You can’t talk about Slawn without talking about energy. He’s the kind of artist who brings noise wherever he goes. One week he’s painting for the FA, the next he’s fronting Timberland’s ICONIC campaign with Naomi Campbell, teasing a Nike project, or repainting a Bentley. He designed the 2023 BRIT Award trophy, becoming the youngest and first Nigerian-born artist to do it, and still finds time to run BeauBeaus, a café and art space he shares with his partner Tallula. Walk inside and it feels like an extension of his brain: people sketching, playing chess, spilling paint, sharing jollof rice. It isn’t a gallery. It’s an ecosystem.


Source: Instagram @slawnmade
That curiosity drives his most controversial work. When he customized a Rolex Day-Date, better known as the Presidential, and replaced its dial with one of his painted characters, purists called it blasphemy. But it made perfect sense. A Rolex is supposed to be untouchable. Slawn wanted to see what happens when you touch it anyway. He’s been compared to Basquiat for his chaos and to Banksy for his irreverence, but what he’s really doing is flipping the power dynamic. Who decides what’s sacred? Who gets to participate?
That question keeps showing up in his work. His Ode to KAWS project divided audiences. Some called it a tribute, others imitation. That missed the point. Slawn grew up in remix culture: skate videos, streetwear, bootlegs, hip-hop. Borrowing isn’t theft. It’s how culture talks to itself. His art doesn’t worship originality. It celebrates participation.

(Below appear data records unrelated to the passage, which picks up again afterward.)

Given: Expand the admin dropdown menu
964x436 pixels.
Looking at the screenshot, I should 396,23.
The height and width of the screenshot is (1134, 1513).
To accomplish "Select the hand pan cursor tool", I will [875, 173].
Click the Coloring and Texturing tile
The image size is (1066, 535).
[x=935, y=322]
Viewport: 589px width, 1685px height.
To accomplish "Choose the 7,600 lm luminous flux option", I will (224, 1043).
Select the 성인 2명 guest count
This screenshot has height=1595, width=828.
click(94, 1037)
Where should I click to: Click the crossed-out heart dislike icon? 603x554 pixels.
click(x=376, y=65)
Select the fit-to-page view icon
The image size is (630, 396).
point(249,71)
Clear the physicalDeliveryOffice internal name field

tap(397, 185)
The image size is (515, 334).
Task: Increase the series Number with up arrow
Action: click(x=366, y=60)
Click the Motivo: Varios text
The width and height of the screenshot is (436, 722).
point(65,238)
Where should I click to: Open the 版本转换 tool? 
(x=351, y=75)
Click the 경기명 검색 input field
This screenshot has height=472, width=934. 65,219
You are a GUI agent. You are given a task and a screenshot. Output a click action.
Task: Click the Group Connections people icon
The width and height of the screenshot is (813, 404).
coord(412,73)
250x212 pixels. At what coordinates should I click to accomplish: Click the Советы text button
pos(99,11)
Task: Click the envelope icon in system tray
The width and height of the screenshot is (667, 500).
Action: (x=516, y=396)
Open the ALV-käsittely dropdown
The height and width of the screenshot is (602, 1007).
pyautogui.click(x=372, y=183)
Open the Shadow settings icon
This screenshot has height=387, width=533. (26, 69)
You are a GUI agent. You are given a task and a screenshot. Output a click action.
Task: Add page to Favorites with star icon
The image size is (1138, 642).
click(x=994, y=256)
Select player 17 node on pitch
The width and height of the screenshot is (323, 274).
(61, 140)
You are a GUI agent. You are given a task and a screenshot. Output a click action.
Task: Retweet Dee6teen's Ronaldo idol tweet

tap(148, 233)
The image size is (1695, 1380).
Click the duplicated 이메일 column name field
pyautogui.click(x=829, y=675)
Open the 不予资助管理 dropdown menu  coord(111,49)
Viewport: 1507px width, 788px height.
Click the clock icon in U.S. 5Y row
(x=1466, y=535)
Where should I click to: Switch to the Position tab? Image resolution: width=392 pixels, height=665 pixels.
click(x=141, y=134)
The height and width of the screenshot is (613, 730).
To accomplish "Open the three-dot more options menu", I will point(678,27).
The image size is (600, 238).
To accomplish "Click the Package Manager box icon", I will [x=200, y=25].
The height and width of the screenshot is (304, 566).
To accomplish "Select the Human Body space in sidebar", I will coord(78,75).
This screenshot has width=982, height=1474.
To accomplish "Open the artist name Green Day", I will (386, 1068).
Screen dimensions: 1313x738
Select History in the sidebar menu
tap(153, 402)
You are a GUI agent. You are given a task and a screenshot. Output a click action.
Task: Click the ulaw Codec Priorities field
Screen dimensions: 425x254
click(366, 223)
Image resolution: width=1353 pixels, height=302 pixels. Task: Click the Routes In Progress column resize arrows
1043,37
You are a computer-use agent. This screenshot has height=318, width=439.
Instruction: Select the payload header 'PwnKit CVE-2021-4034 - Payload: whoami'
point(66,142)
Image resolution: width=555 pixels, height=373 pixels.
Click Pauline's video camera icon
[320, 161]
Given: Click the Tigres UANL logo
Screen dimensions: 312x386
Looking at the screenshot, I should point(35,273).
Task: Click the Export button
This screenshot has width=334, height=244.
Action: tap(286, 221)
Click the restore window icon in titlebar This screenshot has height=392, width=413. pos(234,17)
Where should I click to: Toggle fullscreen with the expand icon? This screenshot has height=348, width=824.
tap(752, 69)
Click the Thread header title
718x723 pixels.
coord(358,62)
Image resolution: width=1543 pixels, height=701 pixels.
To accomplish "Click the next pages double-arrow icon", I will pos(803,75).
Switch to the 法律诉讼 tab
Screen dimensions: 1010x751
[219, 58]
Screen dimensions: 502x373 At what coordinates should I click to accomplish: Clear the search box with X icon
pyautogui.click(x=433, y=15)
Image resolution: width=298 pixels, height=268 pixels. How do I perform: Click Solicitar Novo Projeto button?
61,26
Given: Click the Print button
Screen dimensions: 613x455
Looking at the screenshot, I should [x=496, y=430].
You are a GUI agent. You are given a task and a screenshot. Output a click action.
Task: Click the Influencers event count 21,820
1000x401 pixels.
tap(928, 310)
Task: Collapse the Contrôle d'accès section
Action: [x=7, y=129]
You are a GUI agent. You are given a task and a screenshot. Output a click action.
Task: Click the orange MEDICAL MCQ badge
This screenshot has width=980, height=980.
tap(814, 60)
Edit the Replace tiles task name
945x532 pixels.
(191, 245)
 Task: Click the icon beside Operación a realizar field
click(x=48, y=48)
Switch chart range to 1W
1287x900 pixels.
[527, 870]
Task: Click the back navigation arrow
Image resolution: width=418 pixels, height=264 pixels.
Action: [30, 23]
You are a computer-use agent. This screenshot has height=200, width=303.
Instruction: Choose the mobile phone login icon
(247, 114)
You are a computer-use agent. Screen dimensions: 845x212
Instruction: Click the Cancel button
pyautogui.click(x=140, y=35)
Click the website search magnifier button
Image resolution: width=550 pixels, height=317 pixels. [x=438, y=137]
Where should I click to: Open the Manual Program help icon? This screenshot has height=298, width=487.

And that’s the heart of his practice: radical openness. He gives away paintings, hosts fight clubs where the winner takes a piece home, and invites strangers into his café to make something, anything. The art world thrives on exclusivity, but Slawn’s work thrives on access. He isn’t dismantling the system out of anger. He’s doing it out of joy.
For all the chaos, there’s control beneath it. Slawn writes letters to his future self, reminding himself to never stop, to keep his foot on the gas. His irreverence isn’t carelessness. It’s strategy. He isn’t chasing credibility. He’s testing what happens when you stop asking for it.



Source: Instagram @slawnmade
Maybe that’s what makes him such a force right now. In a time when art is treated like an asset class, Slawn is proof that the most valuable thing an artist can offer is freedom: the freedom to play, to provoke, and to create without permission.